Repeat the data below in full and exactly.

%%

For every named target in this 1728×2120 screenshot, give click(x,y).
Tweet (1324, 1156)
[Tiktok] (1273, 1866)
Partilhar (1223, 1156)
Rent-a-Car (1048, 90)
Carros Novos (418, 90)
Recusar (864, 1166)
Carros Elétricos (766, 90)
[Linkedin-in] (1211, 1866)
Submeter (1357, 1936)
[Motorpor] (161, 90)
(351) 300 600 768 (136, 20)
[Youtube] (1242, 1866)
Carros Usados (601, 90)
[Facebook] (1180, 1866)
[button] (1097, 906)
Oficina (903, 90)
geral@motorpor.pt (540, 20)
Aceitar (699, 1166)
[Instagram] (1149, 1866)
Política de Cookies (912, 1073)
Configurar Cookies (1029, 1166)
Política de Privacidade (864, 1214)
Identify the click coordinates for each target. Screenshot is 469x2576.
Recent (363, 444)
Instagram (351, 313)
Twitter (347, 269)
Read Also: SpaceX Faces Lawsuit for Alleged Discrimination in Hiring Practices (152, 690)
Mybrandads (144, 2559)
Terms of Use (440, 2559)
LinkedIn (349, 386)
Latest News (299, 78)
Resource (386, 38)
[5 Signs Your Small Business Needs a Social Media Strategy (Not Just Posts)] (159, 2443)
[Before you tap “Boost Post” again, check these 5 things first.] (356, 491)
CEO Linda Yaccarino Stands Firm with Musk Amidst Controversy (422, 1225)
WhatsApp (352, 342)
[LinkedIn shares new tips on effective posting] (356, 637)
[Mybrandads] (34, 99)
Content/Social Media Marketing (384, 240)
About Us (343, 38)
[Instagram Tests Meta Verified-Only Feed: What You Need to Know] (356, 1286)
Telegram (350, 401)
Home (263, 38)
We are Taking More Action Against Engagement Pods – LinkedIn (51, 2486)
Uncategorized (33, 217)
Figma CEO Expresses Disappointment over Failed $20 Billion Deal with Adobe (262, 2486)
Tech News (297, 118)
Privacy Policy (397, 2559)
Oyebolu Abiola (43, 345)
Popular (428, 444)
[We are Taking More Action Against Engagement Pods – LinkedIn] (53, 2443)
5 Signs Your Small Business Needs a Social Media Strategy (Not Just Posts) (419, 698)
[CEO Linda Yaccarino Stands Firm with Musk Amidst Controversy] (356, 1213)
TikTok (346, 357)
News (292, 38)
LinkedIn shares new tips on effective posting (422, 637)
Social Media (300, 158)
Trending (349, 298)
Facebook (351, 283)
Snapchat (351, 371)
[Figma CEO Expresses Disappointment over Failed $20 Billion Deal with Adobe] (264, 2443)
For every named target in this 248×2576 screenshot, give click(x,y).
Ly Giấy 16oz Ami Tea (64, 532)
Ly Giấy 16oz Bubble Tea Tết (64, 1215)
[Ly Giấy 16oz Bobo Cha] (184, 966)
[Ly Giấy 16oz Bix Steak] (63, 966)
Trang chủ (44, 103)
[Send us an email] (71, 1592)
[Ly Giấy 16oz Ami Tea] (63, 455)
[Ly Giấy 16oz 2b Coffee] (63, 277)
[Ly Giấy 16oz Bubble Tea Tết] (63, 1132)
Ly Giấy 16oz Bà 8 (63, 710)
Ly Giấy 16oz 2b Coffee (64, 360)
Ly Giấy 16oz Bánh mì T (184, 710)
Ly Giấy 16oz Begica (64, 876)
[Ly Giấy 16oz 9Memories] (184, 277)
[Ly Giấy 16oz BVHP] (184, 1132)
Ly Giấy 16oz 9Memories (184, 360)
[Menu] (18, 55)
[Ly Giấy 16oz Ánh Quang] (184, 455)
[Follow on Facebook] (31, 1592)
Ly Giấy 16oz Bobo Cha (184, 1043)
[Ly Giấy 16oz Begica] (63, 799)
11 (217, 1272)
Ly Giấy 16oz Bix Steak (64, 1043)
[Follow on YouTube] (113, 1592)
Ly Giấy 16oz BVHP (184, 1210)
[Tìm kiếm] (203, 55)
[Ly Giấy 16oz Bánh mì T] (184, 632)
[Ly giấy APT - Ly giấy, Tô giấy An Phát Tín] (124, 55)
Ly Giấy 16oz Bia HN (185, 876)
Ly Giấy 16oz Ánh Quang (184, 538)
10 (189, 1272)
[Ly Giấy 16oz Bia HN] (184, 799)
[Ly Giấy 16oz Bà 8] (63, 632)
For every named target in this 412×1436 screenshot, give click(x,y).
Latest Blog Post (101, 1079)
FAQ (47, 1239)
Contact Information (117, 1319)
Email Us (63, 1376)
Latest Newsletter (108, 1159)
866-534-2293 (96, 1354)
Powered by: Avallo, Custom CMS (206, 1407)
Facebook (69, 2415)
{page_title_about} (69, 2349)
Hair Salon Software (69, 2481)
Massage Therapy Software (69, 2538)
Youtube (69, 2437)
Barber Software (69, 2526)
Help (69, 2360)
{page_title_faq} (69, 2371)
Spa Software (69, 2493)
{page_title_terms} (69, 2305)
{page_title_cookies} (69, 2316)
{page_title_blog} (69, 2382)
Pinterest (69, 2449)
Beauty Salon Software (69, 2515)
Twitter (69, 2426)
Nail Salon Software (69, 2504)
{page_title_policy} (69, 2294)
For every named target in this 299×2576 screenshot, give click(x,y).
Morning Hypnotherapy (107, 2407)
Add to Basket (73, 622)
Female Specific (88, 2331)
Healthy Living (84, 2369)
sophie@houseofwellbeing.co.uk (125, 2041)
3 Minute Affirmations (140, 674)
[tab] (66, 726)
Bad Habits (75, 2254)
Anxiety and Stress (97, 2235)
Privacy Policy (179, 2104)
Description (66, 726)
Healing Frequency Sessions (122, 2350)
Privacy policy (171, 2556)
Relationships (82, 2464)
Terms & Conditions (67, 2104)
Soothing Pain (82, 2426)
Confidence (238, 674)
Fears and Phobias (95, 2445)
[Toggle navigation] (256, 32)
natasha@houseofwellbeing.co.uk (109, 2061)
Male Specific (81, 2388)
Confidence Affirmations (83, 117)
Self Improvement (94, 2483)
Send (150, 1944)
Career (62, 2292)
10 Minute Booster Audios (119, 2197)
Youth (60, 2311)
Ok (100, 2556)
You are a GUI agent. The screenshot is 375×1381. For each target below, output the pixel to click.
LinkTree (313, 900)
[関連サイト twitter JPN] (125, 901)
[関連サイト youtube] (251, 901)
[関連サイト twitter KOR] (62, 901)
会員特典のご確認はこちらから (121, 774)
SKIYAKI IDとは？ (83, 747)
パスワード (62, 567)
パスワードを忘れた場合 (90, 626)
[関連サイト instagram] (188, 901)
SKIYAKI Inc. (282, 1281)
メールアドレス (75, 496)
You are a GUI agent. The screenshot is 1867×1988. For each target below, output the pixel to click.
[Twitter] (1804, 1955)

%%

◆ **Answer to the problem**
For every named target in this 1728×2120 screenshot, give click(x,y).
Tweet (1324, 1156)
[Tiktok] (1273, 1866)
Partilhar (1223, 1156)
Rent-a-Car (1048, 90)
Carros Novos (418, 90)
Recusar (864, 1166)
Carros Elétricos (766, 90)
[Linkedin-in] (1211, 1866)
Submeter (1357, 1936)
[Motorpor] (161, 90)
(351) 300 600 768 (136, 20)
[Youtube] (1242, 1866)
Carros Usados (601, 90)
[Facebook] (1180, 1866)
[button] (1097, 906)
Oficina (903, 90)
geral@motorpor.pt (540, 20)
Aceitar (699, 1166)
[Instagram] (1149, 1866)
Política de Cookies (912, 1073)
Configurar Cookies (1029, 1166)
Política de Privacidade (864, 1214)
Identify the click coordinates for each target. Screenshot is 469x2576.
Recent (363, 444)
Instagram (351, 313)
Twitter (347, 269)
Read Also: SpaceX Faces Lawsuit for Alleged Discrimination in Hiring Practices (152, 690)
Mybrandads (144, 2559)
Terms of Use (440, 2559)
LinkedIn (349, 386)
Latest News (299, 78)
Resource (386, 38)
[5 Signs Your Small Business Needs a Social Media Strategy (Not Just Posts)] (159, 2443)
[Before you tap “Boost Post” again, check these 5 things first.] (356, 491)
CEO Linda Yaccarino Stands Firm with Musk Amidst Controversy (422, 1225)
WhatsApp (352, 342)
[LinkedIn shares new tips on effective posting] (356, 637)
[Mybrandads] (34, 99)
Content/Social Media Marketing (384, 240)
About Us (343, 38)
[Instagram Tests Meta Verified-Only Feed: What You Need to Know] (356, 1286)
Telegram (350, 401)
Home (263, 38)
We are Taking More Action Against Engagement Pods – LinkedIn (51, 2486)
Uncategorized (33, 217)
Figma CEO Expresses Disappointment over Failed $20 Billion Deal with Adobe (262, 2486)
Tech News (297, 118)
Privacy Policy (397, 2559)
Oyebolu Abiola (43, 345)
Popular (428, 444)
[We are Taking More Action Against Engagement Pods – LinkedIn] (53, 2443)
5 Signs Your Small Business Needs a Social Media Strategy (Not Just Posts) (419, 698)
[CEO Linda Yaccarino Stands Firm with Musk Amidst Controversy] (356, 1213)
TikTok (346, 357)
News (292, 38)
LinkedIn shares new tips on effective posting (422, 637)
Social Media (300, 158)
Trending (349, 298)
Facebook (351, 283)
Snapchat (351, 371)
[Figma CEO Expresses Disappointment over Failed $20 Billion Deal with Adobe] (264, 2443)
For every named target in this 248×2576 screenshot, give click(x,y).
Ly Giấy 16oz Ami Tea (64, 532)
Ly Giấy 16oz Bubble Tea Tết (64, 1215)
[Ly Giấy 16oz Bobo Cha] (184, 966)
[Ly Giấy 16oz Bix Steak] (63, 966)
Trang chủ (44, 103)
[Send us an email] (71, 1592)
[Ly Giấy 16oz Ami Tea] (63, 455)
[Ly Giấy 16oz 2b Coffee] (63, 277)
[Ly Giấy 16oz Bubble Tea Tết] (63, 1132)
Ly Giấy 16oz Bà 8 (63, 710)
Ly Giấy 16oz 2b Coffee (64, 360)
Ly Giấy 16oz Bánh mì T (184, 710)
Ly Giấy 16oz Begica (64, 876)
[Ly Giấy 16oz 9Memories] (184, 277)
[Ly Giấy 16oz BVHP] (184, 1132)
Ly Giấy 16oz 9Memories (184, 360)
[Menu] (18, 55)
[Ly Giấy 16oz Ánh Quang] (184, 455)
[Follow on Facebook] (31, 1592)
Ly Giấy 16oz Bobo Cha (184, 1043)
[Ly Giấy 16oz Begica] (63, 799)
11 (217, 1272)
Ly Giấy 16oz Bix Steak (64, 1043)
[Follow on YouTube] (113, 1592)
Ly Giấy 16oz BVHP (184, 1210)
[Tìm kiếm] (203, 55)
[Ly Giấy 16oz Bánh mì T] (184, 632)
[Ly giấy APT - Ly giấy, Tô giấy An Phát Tín] (124, 55)
Ly Giấy 16oz Bia HN (185, 876)
Ly Giấy 16oz Ánh Quang (184, 538)
10 (189, 1272)
[Ly Giấy 16oz Bia HN] (184, 799)
[Ly Giấy 16oz Bà 8] (63, 632)
For every named target in this 412×1436 screenshot, give click(x,y).
Latest Blog Post (101, 1079)
FAQ (47, 1239)
Contact Information (117, 1319)
Email Us (63, 1376)
Latest Newsletter (108, 1159)
866-534-2293 (96, 1354)
Powered by: Avallo, Custom CMS (206, 1407)
Facebook (69, 2415)
{page_title_about} (69, 2349)
Hair Salon Software (69, 2481)
Massage Therapy Software (69, 2538)
Youtube (69, 2437)
Barber Software (69, 2526)
Help (69, 2360)
{page_title_faq} (69, 2371)
Spa Software (69, 2493)
{page_title_terms} (69, 2305)
{page_title_cookies} (69, 2316)
{page_title_blog} (69, 2382)
Pinterest (69, 2449)
Beauty Salon Software (69, 2515)
Twitter (69, 2426)
Nail Salon Software (69, 2504)
{page_title_policy} (69, 2294)
For every named target in this 299×2576 screenshot, give click(x,y).
Morning Hypnotherapy (107, 2407)
Add to Basket (73, 622)
Female Specific (88, 2331)
Healthy Living (84, 2369)
sophie@houseofwellbeing.co.uk (125, 2041)
3 Minute Affirmations (140, 674)
[tab] (66, 726)
Bad Habits (75, 2254)
Anxiety and Stress (97, 2235)
Privacy Policy (179, 2104)
Description (66, 726)
Healing Frequency Sessions (122, 2350)
Privacy policy (171, 2556)
Relationships (82, 2464)
Terms & Conditions (67, 2104)
Soothing Pain (82, 2426)
Confidence (238, 674)
Fears and Phobias (95, 2445)
[Toggle navigation] (256, 32)
natasha@houseofwellbeing.co.uk (109, 2061)
Male Specific (81, 2388)
Confidence Affirmations (83, 117)
Self Improvement (94, 2483)
Send (150, 1944)
Career (62, 2292)
10 Minute Booster Audios (119, 2197)
Youth (60, 2311)
Ok (100, 2556)
You are a GUI agent. The screenshot is 375×1381. For each target below, output the pixel to click.
LinkTree (313, 900)
[関連サイト twitter JPN] (125, 901)
[関連サイト youtube] (251, 901)
[関連サイト twitter KOR] (62, 901)
会員特典のご確認はこちらから (121, 774)
SKIYAKI IDとは？ (83, 747)
パスワード (62, 567)
パスワードを忘れた場合 (90, 626)
[関連サイト instagram] (188, 901)
SKIYAKI Inc. (282, 1281)
メールアドレス (75, 496)
You are a GUI agent. The screenshot is 1867×1988. For each target below, output the pixel to click.
[Twitter] (1804, 1955)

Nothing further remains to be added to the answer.